## Action item:
Quote the data below in full, please, without altering anything.
*** Recorded information Section Begins ***
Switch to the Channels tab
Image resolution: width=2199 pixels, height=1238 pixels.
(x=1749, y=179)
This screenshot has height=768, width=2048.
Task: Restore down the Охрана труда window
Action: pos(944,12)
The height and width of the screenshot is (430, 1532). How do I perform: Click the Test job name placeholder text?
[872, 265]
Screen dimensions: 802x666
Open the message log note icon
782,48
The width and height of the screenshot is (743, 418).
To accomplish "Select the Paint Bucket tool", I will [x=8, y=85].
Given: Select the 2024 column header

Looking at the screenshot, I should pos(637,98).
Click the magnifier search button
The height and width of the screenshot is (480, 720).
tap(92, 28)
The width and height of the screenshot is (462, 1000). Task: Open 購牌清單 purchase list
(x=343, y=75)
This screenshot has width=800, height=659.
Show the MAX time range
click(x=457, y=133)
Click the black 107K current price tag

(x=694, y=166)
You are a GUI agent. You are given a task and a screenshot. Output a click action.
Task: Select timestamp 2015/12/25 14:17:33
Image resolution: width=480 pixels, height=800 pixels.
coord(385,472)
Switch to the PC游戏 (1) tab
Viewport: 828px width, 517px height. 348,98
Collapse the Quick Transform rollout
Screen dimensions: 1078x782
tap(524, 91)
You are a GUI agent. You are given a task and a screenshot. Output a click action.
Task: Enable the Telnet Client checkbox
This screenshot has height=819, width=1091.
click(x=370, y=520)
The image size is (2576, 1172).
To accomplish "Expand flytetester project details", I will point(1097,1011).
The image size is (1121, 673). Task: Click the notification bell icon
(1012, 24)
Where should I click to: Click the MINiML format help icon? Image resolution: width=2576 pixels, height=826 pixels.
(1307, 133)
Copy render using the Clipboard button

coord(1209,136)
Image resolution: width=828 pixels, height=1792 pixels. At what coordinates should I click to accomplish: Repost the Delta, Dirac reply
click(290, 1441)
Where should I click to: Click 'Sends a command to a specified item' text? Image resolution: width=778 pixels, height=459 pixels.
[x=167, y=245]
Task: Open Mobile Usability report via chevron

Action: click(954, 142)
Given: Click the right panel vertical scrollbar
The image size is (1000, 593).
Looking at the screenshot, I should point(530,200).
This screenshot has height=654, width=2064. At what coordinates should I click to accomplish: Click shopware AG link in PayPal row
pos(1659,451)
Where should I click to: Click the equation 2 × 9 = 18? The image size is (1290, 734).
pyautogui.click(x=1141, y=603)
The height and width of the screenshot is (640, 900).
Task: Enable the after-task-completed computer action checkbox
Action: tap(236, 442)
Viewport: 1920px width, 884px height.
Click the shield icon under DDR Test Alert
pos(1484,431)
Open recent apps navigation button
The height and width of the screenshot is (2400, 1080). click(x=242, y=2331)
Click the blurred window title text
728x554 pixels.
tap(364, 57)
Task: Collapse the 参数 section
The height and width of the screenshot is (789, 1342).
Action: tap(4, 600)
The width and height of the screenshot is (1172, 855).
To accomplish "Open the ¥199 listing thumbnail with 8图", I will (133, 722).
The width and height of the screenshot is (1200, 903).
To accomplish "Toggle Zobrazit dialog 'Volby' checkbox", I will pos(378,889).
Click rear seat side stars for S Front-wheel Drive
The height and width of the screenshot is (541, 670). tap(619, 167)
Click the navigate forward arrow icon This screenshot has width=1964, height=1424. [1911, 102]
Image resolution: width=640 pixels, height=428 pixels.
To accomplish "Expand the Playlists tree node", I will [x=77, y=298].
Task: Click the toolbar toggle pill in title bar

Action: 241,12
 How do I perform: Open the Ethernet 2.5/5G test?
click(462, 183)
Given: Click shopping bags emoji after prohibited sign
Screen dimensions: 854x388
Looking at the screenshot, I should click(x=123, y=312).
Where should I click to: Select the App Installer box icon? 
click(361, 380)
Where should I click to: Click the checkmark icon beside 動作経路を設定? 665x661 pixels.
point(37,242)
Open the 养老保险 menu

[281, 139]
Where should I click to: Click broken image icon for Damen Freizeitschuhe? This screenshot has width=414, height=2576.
*** Recorded information Section Ends ***
## Answer for this exercise:
Switch to the Channels tab
Image resolution: width=2199 pixels, height=1238 pixels.
(x=1749, y=179)
This screenshot has height=768, width=2048.
Task: Restore down the Охрана труда window
Action: pos(944,12)
The height and width of the screenshot is (430, 1532). How do I perform: Click the Test job name placeholder text?
[872, 265]
Screen dimensions: 802x666
Open the message log note icon
782,48
The width and height of the screenshot is (743, 418).
To accomplish "Select the Paint Bucket tool", I will [x=8, y=85].
Given: Select the 2024 column header

Looking at the screenshot, I should pos(637,98).
Click the magnifier search button
The height and width of the screenshot is (480, 720).
tap(92, 28)
The width and height of the screenshot is (462, 1000). Task: Open 購牌清單 purchase list
(x=343, y=75)
This screenshot has width=800, height=659.
Show the MAX time range
click(x=457, y=133)
Click the black 107K current price tag

(x=694, y=166)
You are a GUI agent. You are given a task and a screenshot. Output a click action.
Task: Select timestamp 2015/12/25 14:17:33
Image resolution: width=480 pixels, height=800 pixels.
coord(385,472)
Switch to the PC游戏 (1) tab
Viewport: 828px width, 517px height. 348,98
Collapse the Quick Transform rollout
Screen dimensions: 1078x782
tap(524, 91)
You are a GUI agent. You are given a task and a screenshot. Output a click action.
Task: Enable the Telnet Client checkbox
This screenshot has height=819, width=1091.
click(x=370, y=520)
The image size is (2576, 1172).
To accomplish "Expand flytetester project details", I will point(1097,1011).
The image size is (1121, 673). Task: Click the notification bell icon
(1012, 24)
Where should I click to: Click the MINiML format help icon? Image resolution: width=2576 pixels, height=826 pixels.
(1307, 133)
Copy render using the Clipboard button

coord(1209,136)
Image resolution: width=828 pixels, height=1792 pixels. At what coordinates should I click to accomplish: Repost the Delta, Dirac reply
click(290, 1441)
Where should I click to: Click 'Sends a command to a specified item' text? Image resolution: width=778 pixels, height=459 pixels.
[x=167, y=245]
Task: Open Mobile Usability report via chevron

Action: click(954, 142)
Given: Click the right panel vertical scrollbar
The image size is (1000, 593).
Looking at the screenshot, I should point(530,200).
This screenshot has height=654, width=2064. At what coordinates should I click to accomplish: Click shopware AG link in PayPal row
pos(1659,451)
Where should I click to: Click the equation 2 × 9 = 18? The image size is (1290, 734).
pyautogui.click(x=1141, y=603)
The height and width of the screenshot is (640, 900).
Task: Enable the after-task-completed computer action checkbox
Action: tap(236, 442)
Viewport: 1920px width, 884px height.
Click the shield icon under DDR Test Alert
pos(1484,431)
Open recent apps navigation button
The height and width of the screenshot is (2400, 1080). click(x=242, y=2331)
Click the blurred window title text
728x554 pixels.
tap(364, 57)
Task: Collapse the 参数 section
The height and width of the screenshot is (789, 1342).
Action: tap(4, 600)
The width and height of the screenshot is (1172, 855).
To accomplish "Open the ¥199 listing thumbnail with 8图", I will (133, 722).
The width and height of the screenshot is (1200, 903).
To accomplish "Toggle Zobrazit dialog 'Volby' checkbox", I will pos(378,889).
Click rear seat side stars for S Front-wheel Drive
The height and width of the screenshot is (541, 670). tap(619, 167)
Click the navigate forward arrow icon This screenshot has width=1964, height=1424. [1911, 102]
Image resolution: width=640 pixels, height=428 pixels.
To accomplish "Expand the Playlists tree node", I will [x=77, y=298].
Task: Click the toolbar toggle pill in title bar

Action: 241,12
 How do I perform: Open the Ethernet 2.5/5G test?
click(462, 183)
Given: Click shopping bags emoji after prohibited sign
Screen dimensions: 854x388
Looking at the screenshot, I should click(x=123, y=312).
Where should I click to: Select the App Installer box icon? 
click(361, 380)
Where should I click to: Click the checkmark icon beside 動作経路を設定? 665x661 pixels.
point(37,242)
Open the 养老保险 menu

[281, 139]
Where should I click to: Click broken image icon for Damen Freizeitschuhe? This screenshot has width=414, height=2576.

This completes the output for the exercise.